Although there may be future adjustments and iterations, the CECL standard is here to stay. So, once we take that deep breath, it’s time to dig back in and continue to refine and build upon the calculation and processes we’ve implemented in 2023. We’ve come to learn that, among other things, documentation is key under the CECL methodology, arguably more so than under the incurred loss methodology, and thus should continue to be a focus in 2024.
It may be hard to believe, but it’s been just over a year since the bank failures of March 2023. This was a scary time for the banking industry, as uncertainty set in as to whether your institution could be next. But, for many institutions, this event can be looked back on as a positive moment in 2023. This event brought the differences in banks, community vs. regional vs. global, to the spotlight, allowing community bankers to showcase their differences, highlighting how community-oriented your institutions really are.

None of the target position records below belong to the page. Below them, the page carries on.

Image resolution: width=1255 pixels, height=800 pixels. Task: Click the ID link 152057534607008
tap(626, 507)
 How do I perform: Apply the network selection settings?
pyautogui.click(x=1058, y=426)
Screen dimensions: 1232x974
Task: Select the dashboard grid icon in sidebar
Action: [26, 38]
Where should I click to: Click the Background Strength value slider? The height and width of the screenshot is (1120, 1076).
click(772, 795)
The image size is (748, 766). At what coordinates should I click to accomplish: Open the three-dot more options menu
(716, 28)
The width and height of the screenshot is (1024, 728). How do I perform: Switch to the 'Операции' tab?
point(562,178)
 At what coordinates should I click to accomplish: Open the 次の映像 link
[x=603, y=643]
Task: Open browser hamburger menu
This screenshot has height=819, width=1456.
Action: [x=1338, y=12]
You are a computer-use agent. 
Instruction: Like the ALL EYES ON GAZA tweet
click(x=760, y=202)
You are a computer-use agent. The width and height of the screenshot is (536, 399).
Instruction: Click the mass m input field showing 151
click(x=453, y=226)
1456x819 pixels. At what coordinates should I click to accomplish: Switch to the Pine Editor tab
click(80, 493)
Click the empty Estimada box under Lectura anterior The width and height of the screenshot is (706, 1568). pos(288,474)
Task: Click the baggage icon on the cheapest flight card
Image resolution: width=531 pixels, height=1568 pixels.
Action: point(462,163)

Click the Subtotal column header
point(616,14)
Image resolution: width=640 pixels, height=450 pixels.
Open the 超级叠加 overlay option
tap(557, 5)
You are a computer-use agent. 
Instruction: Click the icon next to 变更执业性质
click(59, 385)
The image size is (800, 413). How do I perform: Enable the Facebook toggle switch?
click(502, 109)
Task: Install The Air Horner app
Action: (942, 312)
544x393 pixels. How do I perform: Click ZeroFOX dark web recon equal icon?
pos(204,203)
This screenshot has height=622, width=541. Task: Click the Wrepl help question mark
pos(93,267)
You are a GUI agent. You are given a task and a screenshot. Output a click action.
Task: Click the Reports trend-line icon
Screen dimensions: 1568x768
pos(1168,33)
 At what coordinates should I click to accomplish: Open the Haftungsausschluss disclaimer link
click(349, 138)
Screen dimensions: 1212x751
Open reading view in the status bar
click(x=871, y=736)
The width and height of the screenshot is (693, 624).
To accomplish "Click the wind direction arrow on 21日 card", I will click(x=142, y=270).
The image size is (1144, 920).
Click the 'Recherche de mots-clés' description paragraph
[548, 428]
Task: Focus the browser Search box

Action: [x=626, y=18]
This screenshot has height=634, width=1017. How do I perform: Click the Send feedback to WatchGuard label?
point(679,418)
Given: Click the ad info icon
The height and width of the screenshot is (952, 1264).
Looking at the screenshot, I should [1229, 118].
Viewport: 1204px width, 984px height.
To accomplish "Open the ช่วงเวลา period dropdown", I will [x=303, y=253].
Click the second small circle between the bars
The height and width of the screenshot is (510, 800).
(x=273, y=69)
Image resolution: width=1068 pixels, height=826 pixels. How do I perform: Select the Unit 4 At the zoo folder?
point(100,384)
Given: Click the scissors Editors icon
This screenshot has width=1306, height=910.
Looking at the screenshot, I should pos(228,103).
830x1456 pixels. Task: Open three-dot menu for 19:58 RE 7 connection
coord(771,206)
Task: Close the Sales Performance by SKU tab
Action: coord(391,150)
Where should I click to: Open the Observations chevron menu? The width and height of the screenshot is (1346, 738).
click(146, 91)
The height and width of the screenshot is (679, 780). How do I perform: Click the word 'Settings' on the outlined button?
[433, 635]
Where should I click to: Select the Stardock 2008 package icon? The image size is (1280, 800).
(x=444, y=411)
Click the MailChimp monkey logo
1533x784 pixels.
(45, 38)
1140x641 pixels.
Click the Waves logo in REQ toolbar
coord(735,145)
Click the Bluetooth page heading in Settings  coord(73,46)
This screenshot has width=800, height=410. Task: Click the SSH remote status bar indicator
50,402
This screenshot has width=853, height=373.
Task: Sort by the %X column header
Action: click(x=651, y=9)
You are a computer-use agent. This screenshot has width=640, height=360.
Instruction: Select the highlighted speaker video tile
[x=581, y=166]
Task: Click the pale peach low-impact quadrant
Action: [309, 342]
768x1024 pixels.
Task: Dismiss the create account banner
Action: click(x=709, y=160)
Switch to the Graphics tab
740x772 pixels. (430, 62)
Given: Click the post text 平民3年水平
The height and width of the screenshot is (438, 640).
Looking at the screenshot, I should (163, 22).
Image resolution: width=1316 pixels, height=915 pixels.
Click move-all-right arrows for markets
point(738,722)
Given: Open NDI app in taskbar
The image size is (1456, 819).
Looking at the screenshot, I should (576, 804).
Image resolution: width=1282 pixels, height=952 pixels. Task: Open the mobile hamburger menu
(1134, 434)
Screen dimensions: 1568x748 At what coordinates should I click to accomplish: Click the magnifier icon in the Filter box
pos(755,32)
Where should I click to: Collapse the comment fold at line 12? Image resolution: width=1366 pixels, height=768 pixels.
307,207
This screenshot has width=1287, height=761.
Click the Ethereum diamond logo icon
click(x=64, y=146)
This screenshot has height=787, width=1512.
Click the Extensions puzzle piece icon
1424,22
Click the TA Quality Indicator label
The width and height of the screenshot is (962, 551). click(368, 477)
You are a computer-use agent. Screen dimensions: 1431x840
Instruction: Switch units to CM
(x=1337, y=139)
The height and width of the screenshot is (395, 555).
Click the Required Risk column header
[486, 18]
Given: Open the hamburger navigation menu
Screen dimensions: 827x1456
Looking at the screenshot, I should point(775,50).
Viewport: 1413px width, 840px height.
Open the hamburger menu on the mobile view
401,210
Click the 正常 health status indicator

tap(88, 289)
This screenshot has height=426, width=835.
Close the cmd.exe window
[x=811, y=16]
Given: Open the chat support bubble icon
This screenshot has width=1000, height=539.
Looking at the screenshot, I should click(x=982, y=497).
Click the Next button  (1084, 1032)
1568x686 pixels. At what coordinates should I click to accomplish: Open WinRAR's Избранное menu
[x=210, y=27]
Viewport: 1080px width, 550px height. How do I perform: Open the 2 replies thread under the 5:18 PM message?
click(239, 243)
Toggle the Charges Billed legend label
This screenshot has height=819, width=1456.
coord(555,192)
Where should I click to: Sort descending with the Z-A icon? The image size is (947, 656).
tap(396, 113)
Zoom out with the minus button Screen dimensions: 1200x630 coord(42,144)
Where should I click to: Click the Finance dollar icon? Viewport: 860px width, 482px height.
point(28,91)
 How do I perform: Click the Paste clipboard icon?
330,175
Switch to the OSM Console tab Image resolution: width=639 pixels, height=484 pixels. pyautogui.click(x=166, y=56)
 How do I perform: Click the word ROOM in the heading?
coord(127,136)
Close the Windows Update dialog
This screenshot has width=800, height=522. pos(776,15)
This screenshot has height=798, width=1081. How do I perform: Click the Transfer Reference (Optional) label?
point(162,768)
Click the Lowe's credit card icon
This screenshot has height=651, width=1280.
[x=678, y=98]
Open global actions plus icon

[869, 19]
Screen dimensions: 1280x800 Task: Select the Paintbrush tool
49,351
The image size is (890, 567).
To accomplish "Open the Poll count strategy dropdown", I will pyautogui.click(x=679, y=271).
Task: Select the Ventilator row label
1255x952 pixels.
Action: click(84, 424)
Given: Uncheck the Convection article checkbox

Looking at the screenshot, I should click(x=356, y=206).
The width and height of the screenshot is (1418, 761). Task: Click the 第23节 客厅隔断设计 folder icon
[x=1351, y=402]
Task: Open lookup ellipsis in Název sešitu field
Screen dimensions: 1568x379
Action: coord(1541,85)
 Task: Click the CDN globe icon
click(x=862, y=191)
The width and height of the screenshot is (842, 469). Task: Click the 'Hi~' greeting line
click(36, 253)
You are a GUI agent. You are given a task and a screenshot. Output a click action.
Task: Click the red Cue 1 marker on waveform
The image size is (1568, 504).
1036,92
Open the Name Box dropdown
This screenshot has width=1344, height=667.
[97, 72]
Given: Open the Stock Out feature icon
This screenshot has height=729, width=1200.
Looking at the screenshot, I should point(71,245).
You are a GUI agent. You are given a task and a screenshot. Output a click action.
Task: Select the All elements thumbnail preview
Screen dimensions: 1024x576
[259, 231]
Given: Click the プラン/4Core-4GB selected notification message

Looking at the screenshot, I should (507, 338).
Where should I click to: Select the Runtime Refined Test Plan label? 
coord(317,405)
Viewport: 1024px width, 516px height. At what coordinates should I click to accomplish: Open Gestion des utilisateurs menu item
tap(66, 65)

So, with that, we give a salute to 2023 and look ahead to 2024. We’ve learned a lot and we have 2023, in part, to thank for that. If quarter one is any indication, we’re in for another rollercoaster of a ride in 2024. Artificial intelligence, including “Gen AI,” continues to dominate headlines, the Fed continues to humor the idea of cutting interest rates, and let’s not forget, 2024 is an election year. But what is a “normal” year anymore? If anything, the last few years have exemplified just how resilient the community banking space really is and have given us the tools and confidence to adapt to change in nearly real-time. In other words, bring it on, 2024. As always, BerryDunn’s Financial Services team will be right alongside you, navigating every rise, bump, and drop of this rollercoaster ride.